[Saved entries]
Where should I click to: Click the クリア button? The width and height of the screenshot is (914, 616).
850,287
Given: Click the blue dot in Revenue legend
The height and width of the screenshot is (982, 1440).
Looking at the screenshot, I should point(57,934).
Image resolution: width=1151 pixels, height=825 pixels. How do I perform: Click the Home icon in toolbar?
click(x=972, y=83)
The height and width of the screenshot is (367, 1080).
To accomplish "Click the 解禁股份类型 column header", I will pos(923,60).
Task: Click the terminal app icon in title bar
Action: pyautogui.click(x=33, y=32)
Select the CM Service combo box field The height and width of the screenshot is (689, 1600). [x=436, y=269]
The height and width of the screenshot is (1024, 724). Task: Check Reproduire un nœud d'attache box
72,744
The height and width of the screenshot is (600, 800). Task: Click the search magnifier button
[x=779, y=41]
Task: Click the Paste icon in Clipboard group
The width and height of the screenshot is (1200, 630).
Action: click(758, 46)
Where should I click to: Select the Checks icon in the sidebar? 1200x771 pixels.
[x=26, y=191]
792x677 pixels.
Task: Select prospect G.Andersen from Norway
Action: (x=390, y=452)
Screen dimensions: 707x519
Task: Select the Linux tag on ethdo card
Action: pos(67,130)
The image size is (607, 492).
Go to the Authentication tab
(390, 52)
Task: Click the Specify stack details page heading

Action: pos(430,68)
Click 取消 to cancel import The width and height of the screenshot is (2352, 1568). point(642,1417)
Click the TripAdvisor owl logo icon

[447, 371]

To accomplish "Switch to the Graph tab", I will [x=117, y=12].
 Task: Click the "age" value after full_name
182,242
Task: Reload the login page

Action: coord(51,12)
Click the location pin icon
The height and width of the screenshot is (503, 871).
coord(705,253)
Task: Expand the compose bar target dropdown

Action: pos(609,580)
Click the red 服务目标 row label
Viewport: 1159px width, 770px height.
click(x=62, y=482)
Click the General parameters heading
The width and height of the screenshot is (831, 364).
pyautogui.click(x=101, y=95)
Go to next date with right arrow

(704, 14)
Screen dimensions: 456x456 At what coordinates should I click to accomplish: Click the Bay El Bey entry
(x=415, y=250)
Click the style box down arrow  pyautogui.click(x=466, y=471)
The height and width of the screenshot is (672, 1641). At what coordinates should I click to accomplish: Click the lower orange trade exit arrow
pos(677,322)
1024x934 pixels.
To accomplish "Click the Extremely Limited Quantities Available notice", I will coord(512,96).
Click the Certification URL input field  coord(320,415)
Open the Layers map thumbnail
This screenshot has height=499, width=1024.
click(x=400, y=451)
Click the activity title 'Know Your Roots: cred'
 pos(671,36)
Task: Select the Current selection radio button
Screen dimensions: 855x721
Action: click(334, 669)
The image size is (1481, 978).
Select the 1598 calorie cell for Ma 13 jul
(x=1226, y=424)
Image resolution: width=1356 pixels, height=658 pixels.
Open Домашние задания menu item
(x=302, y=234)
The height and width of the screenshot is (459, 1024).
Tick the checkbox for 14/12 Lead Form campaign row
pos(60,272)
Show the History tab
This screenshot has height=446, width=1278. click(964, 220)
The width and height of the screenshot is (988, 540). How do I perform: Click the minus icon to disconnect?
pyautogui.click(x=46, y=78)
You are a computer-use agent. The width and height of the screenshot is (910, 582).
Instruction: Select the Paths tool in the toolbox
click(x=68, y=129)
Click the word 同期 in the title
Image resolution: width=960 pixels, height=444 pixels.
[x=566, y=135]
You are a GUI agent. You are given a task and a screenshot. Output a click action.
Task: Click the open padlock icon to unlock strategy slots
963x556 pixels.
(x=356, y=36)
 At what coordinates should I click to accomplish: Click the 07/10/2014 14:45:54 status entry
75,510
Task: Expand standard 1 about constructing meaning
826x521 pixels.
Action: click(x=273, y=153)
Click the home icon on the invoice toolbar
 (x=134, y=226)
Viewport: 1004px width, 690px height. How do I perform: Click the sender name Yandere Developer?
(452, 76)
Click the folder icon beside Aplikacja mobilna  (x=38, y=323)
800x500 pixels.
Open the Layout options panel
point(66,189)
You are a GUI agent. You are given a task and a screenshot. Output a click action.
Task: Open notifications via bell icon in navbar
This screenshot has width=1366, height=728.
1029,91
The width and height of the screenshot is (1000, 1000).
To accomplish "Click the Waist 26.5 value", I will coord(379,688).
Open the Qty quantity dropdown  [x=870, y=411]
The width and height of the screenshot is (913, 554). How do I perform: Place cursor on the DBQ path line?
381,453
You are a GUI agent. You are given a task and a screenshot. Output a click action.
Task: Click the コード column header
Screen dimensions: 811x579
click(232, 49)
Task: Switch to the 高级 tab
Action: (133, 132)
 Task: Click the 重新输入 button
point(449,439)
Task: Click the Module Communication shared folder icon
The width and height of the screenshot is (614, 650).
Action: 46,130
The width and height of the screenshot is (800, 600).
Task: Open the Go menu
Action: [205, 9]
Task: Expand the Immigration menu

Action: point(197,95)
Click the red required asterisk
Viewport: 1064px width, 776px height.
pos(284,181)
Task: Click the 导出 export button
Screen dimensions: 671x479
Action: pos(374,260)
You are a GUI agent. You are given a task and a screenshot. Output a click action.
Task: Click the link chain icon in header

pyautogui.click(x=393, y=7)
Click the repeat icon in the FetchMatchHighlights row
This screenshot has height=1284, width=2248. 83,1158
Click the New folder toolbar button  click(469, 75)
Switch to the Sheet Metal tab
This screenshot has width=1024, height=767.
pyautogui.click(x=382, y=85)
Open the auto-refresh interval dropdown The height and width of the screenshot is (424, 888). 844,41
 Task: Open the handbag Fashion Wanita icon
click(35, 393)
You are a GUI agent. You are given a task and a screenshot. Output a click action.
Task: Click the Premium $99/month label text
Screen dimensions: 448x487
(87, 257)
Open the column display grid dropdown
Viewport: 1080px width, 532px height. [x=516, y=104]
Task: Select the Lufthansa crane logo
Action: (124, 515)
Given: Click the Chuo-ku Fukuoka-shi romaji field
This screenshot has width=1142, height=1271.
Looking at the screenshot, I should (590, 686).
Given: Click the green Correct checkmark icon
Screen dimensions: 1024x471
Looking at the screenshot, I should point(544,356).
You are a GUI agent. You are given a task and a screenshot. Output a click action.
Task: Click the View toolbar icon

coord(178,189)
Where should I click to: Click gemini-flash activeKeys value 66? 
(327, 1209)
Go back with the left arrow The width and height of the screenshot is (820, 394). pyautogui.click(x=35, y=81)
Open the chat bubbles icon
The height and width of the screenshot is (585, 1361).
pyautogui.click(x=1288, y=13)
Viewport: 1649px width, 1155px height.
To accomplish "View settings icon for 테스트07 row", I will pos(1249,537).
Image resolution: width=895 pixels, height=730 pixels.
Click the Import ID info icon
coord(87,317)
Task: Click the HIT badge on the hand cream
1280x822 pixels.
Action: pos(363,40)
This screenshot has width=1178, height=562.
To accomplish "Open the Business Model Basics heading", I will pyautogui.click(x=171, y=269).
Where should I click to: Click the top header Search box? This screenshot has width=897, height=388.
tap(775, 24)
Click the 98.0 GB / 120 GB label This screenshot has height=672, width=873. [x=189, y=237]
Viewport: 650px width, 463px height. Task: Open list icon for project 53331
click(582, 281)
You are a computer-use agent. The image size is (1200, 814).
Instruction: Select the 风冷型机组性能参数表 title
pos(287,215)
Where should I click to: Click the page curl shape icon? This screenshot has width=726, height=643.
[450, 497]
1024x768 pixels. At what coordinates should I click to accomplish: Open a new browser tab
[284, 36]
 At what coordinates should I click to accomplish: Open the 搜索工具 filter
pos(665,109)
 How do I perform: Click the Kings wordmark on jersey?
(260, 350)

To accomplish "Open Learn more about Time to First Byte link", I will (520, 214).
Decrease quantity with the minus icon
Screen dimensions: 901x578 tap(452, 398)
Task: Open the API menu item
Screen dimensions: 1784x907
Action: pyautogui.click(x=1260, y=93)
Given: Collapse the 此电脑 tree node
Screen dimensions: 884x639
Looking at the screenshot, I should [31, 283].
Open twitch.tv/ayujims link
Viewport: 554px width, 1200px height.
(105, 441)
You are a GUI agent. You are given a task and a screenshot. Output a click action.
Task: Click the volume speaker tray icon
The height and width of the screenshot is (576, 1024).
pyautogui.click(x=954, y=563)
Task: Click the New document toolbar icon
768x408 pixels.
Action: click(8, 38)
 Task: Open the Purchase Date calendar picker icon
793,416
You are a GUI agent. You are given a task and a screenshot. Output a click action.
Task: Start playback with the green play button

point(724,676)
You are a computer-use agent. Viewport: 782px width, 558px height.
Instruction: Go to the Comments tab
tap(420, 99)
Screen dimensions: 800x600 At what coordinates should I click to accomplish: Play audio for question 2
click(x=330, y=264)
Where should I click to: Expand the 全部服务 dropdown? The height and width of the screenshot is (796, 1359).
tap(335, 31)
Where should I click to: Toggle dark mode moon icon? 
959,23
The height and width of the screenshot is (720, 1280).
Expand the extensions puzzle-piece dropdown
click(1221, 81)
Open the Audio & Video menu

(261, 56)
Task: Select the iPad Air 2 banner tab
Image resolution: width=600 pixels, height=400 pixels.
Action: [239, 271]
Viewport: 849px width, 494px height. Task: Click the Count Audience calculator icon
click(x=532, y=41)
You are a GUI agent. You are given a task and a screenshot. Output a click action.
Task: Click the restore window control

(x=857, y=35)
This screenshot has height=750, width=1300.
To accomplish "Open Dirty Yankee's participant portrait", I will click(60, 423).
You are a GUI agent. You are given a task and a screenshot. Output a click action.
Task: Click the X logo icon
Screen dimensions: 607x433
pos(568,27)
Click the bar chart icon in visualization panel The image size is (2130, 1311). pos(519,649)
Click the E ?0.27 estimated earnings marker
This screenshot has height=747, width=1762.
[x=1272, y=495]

= Task prompt =
Reproduce exactly the section above that begins at the line containing "Image resolution: width=960" and ends at the line containing "Open the Qty", leaving out all other lines.

= Solution for this exercise =
Image resolution: width=960 pixels, height=444 pixels.
[x=566, y=135]
You are a GUI agent. You are given a task and a screenshot. Output a click action.
Task: Click the open padlock icon to unlock strategy slots
963x556 pixels.
(x=356, y=36)
 At what coordinates should I click to accomplish: Click the 07/10/2014 14:45:54 status entry
75,510
Task: Expand standard 1 about constructing meaning
826x521 pixels.
Action: click(x=273, y=153)
Click the home icon on the invoice toolbar
 (x=134, y=226)
Viewport: 1004px width, 690px height. How do I perform: Click the sender name Yandere Developer?
(452, 76)
Click the folder icon beside Aplikacja mobilna  (x=38, y=323)
800x500 pixels.
Open the Layout options panel
point(66,189)
You are a GUI agent. You are given a task and a screenshot. Output a click action.
Task: Open notifications via bell icon in navbar
This screenshot has width=1366, height=728.
1029,91
The width and height of the screenshot is (1000, 1000).
To accomplish "Click the Waist 26.5 value", I will coord(379,688).
Open the Qty quantity dropdown  [x=870, y=411]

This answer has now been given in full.